EXERCISE REQUIREMENTS:
Go through the entries below and print, exactly, the lines starting at the one with "Image resolution: width=819" and ending at the one with "Task: Select the 名前 field label", keeping both ends and no others.

EXERCISE MATERIALS:
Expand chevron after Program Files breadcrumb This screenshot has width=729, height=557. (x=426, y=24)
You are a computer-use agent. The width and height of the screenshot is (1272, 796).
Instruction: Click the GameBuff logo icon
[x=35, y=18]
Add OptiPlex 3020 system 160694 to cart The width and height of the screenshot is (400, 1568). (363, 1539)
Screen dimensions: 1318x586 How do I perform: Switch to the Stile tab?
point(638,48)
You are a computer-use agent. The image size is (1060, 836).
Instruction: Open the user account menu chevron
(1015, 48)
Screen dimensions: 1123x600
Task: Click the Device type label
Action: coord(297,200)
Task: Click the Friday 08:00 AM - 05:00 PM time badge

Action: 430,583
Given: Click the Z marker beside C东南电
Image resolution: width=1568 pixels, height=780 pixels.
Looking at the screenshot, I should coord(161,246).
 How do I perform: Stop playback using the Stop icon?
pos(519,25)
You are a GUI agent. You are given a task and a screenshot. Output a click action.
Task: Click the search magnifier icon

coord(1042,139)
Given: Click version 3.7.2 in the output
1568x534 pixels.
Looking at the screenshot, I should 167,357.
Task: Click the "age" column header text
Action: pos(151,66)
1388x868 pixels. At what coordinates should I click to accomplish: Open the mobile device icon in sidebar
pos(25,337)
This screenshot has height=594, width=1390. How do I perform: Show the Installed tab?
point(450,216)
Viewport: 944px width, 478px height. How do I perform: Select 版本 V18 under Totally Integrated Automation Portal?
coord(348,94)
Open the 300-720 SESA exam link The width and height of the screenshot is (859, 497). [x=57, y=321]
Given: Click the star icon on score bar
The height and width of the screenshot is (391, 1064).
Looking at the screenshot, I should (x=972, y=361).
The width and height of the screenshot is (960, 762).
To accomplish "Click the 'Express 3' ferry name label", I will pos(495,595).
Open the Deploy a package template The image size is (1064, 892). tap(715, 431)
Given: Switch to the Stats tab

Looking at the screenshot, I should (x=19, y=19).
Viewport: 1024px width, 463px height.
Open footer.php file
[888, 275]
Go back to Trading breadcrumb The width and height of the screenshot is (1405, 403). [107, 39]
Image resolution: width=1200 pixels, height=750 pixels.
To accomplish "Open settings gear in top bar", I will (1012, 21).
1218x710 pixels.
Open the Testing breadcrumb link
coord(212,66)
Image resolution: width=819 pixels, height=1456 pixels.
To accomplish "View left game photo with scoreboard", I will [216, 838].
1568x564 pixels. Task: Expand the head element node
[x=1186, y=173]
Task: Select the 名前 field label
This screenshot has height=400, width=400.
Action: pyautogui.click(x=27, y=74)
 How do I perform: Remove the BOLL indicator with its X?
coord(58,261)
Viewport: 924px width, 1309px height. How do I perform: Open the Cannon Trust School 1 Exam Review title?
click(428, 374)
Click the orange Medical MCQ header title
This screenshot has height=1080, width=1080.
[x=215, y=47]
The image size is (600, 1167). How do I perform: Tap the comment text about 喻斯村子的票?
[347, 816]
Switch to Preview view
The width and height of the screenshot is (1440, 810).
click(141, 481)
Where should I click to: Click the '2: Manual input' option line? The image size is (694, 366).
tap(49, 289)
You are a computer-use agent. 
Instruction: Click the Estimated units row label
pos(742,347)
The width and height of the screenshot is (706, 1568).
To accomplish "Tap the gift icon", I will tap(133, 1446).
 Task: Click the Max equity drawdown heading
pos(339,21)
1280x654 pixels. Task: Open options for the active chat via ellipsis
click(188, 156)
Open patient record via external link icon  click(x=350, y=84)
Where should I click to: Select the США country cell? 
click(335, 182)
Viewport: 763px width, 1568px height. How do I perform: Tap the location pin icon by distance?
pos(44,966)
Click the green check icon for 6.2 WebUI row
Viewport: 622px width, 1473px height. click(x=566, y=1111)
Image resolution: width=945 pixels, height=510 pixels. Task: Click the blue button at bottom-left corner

ANSWER SECTION:
Image resolution: width=819 pixels, height=1456 pixels.
To accomplish "View left game photo with scoreboard", I will [216, 838].
1568x564 pixels. Task: Expand the head element node
[x=1186, y=173]
Task: Select the 名前 field label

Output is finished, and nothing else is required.